**次の問い**.
• A. 本文によると、筆者は日本の看護師の仕事について約何分間プレゼンテーションをしたか。
• B. 日本の看護師の仕事について述べた本文を、最後の文の後から書き継ぎなさい。

**本文**.
* * *

フィンドリーの病院で日本語通訳をしている友人に誘われ、
日本のヘルスケアシステムと看護の仕事、病院に関する文化について、
医療スタッフを対象にプレゼンテーションをする機会がありました。
私は、日本の看護師の仕事について約20分間プレゼンテーションをしました。
相手が医療スタッフで、もちろんネイティブスピーカーだったので、
とても緊張しましたが、いい経験になりました。
私はまず、日本の看護師の業務について時系列で説明をしたのですが、
私が以前働いていた病院の業務について、スライドを作りながら感じたことがあります。
それは、私達は掃除ばかりしていたなあ。ということです。
朝の環境整備、シーツ交換、退院患者のベッドの片づけ、入院患者のベッド作成、
午後からはスタッフステーションの掃除、休憩室の掃除。

* * *

**提供資料**.
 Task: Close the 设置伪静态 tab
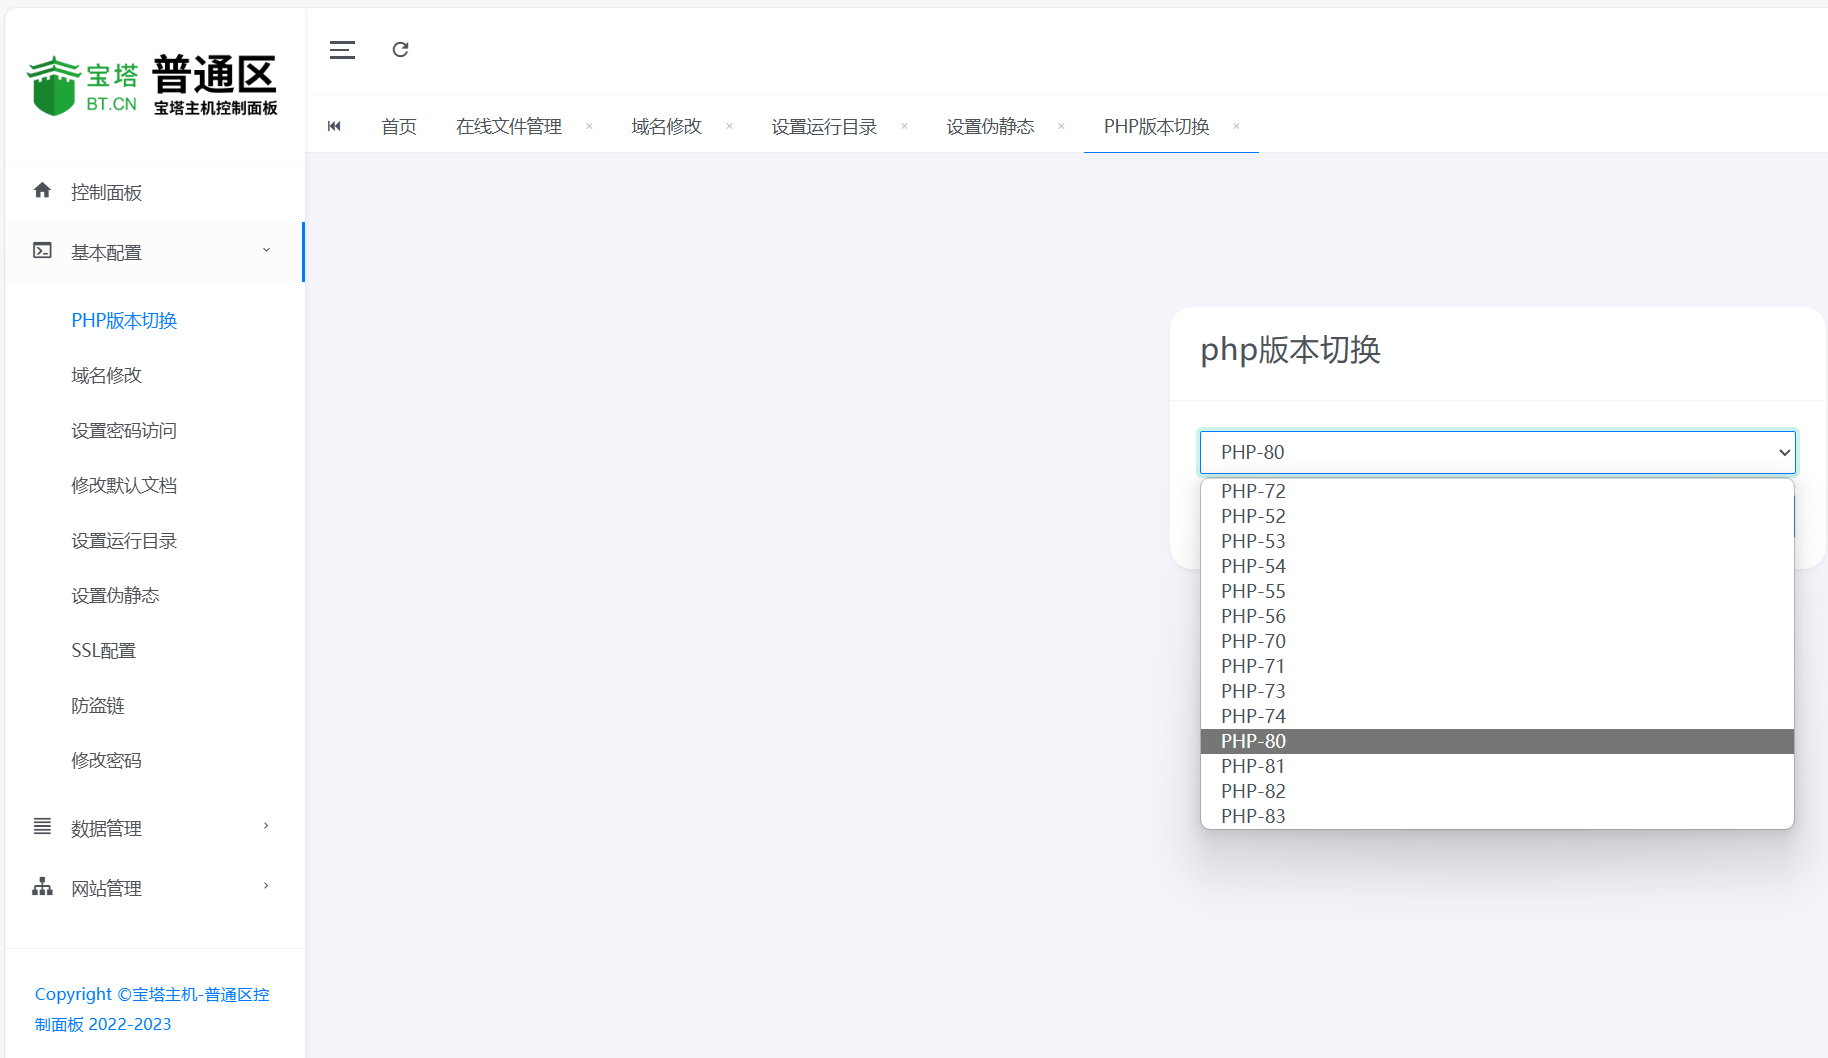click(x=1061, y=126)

* * *

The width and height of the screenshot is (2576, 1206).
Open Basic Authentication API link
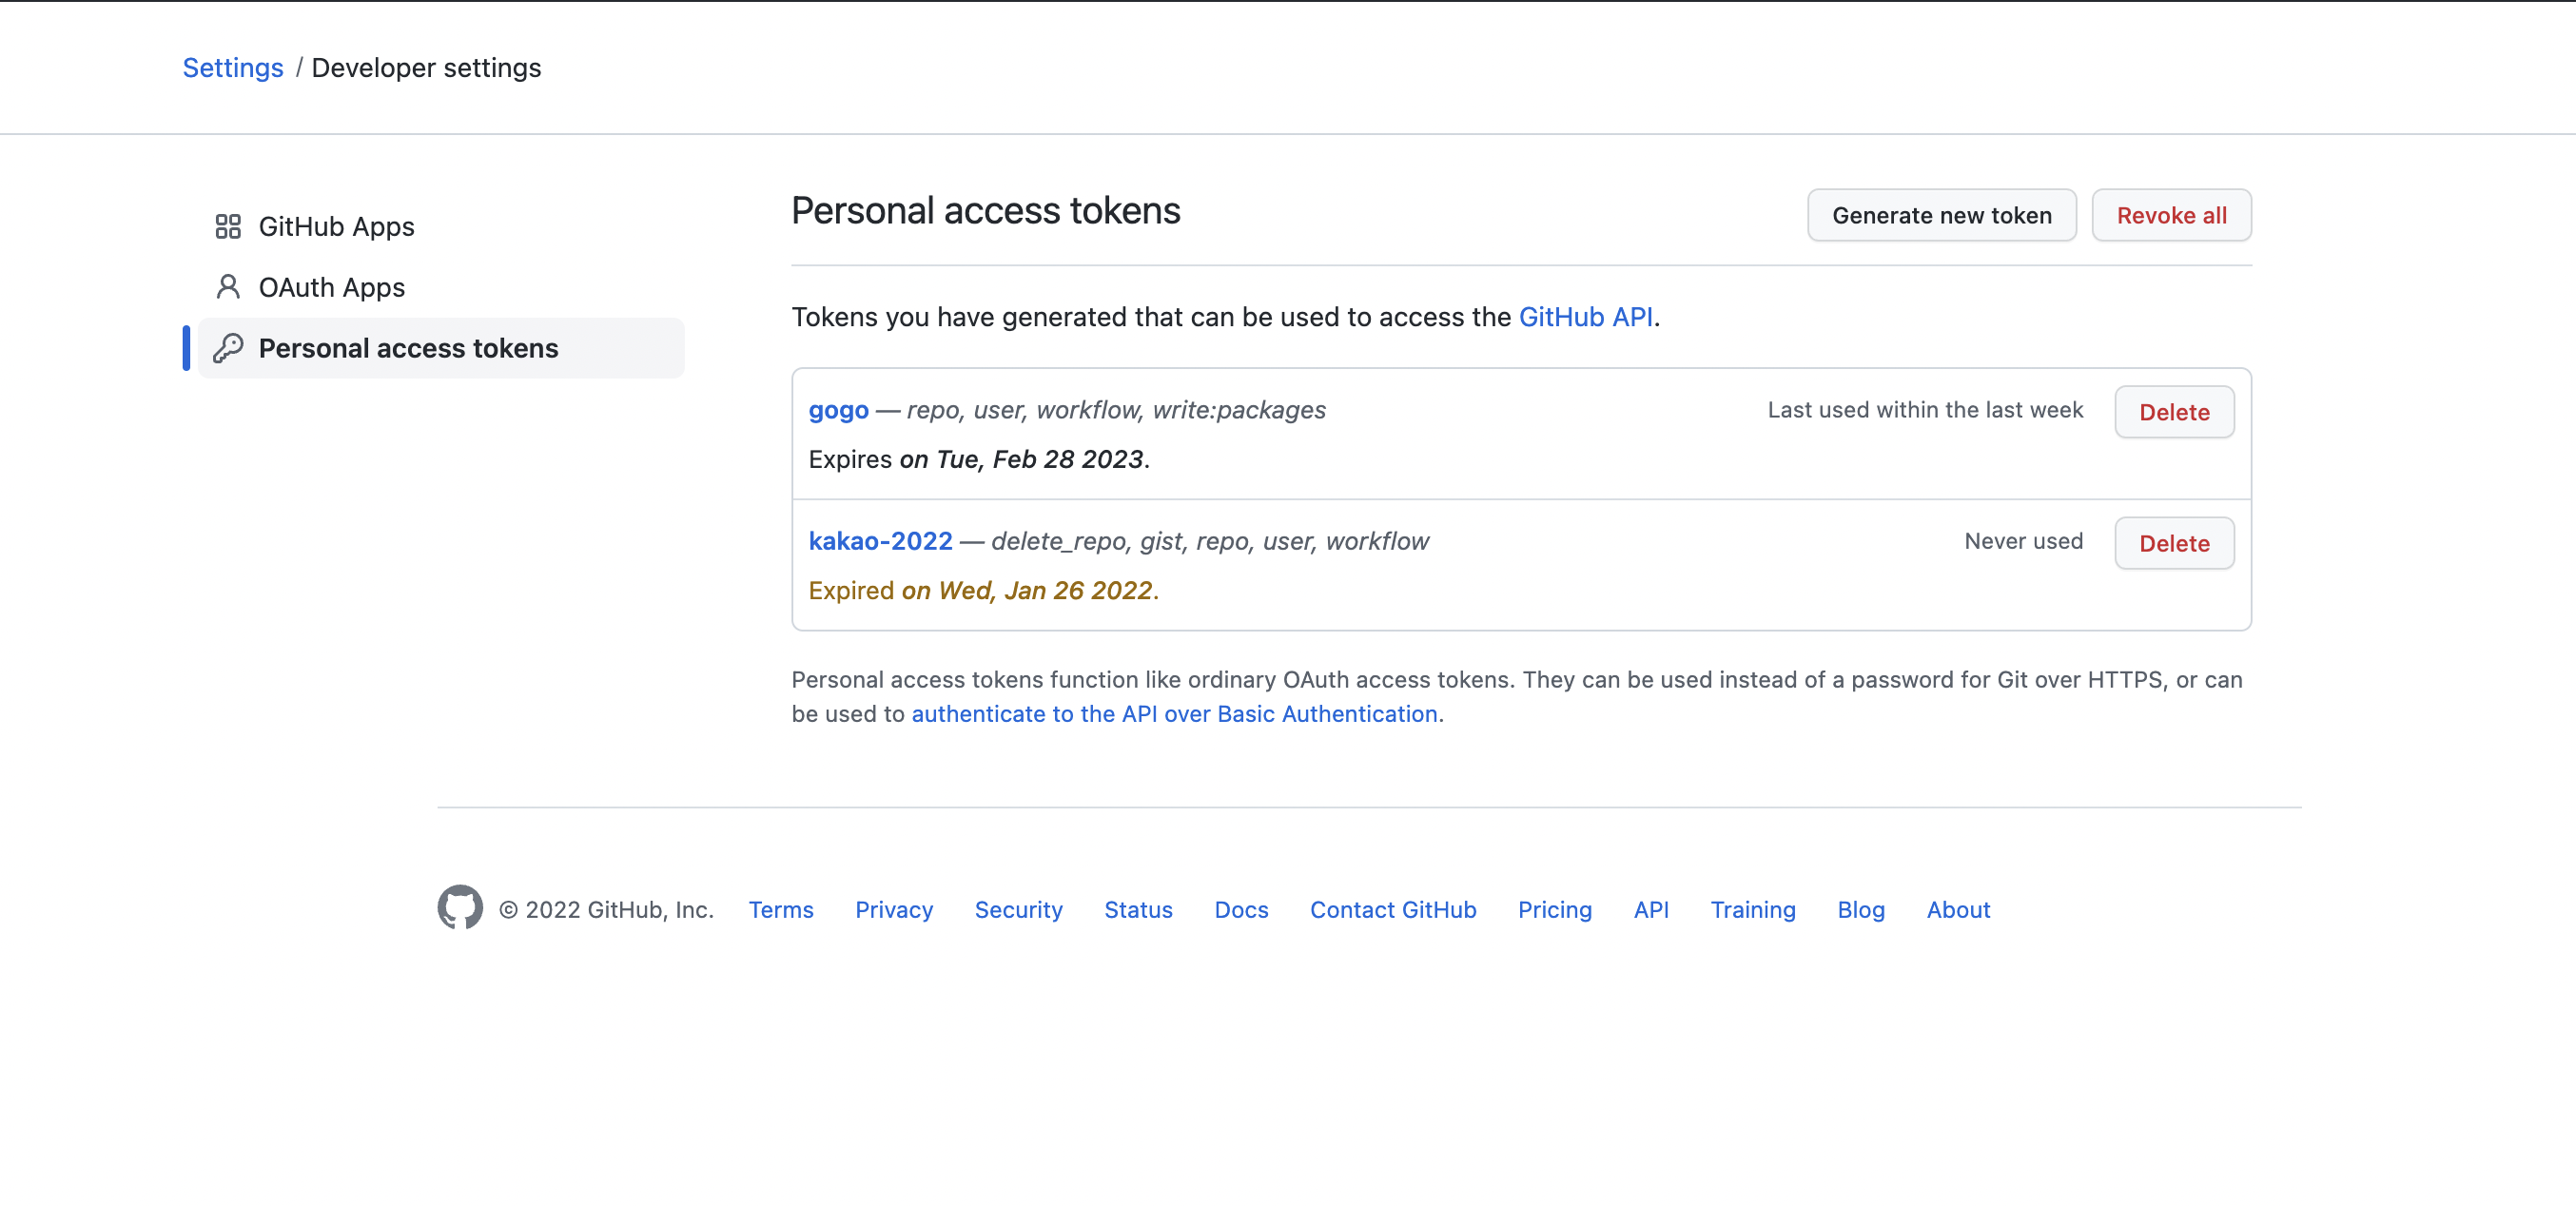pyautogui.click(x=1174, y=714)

* * *

**解答**.
• A. 約20分間である。

• B.
さらに、フリー業務担当の看護師は、食事前には談話室のテーブルを拭く、
浴室のそうじ(抗がん剤治療をしている患者がほとんどだったので、
すぐ浴室が抜けた髪の毛でいっぱいになり、よくパイプがつまるからです)、
検査などで食事が延期されている患者の食事を保存している冷蔵庫のアルコール消毒、
汚物室の掃除など、いつも掃除や片づけばかりしていたと気づかされました。
もちろん環境整備やシーツ交換は、患者の身辺を整えるという観点から、
看護と言えると思いますが、どうにかしてもっとその時間を患者のケアの時間や
話を聞く時間に充てられないのかといつも思っていました。
看護助手やリネン交換の業者を利用している病院や施設もありますが、
私が勤務していた病院では、それらの仕事を担うスタッフ(看護助手など)がいませんでした。
コスト面の調整がうまくいかないからだと聞いたことがあります。
アメリカは、自分の仕事の範囲が明確に決められています。
看護師も、採血だけが専門のスタッフ、退院指導専門のスタッフという風に、
仕事がきっちり分かれています。
その方が自分のやるべき仕事と責任が明確になり、仕事の効率も上がるかもしれないし、
ひとつの分野を極めることができるというメリットがあると思います。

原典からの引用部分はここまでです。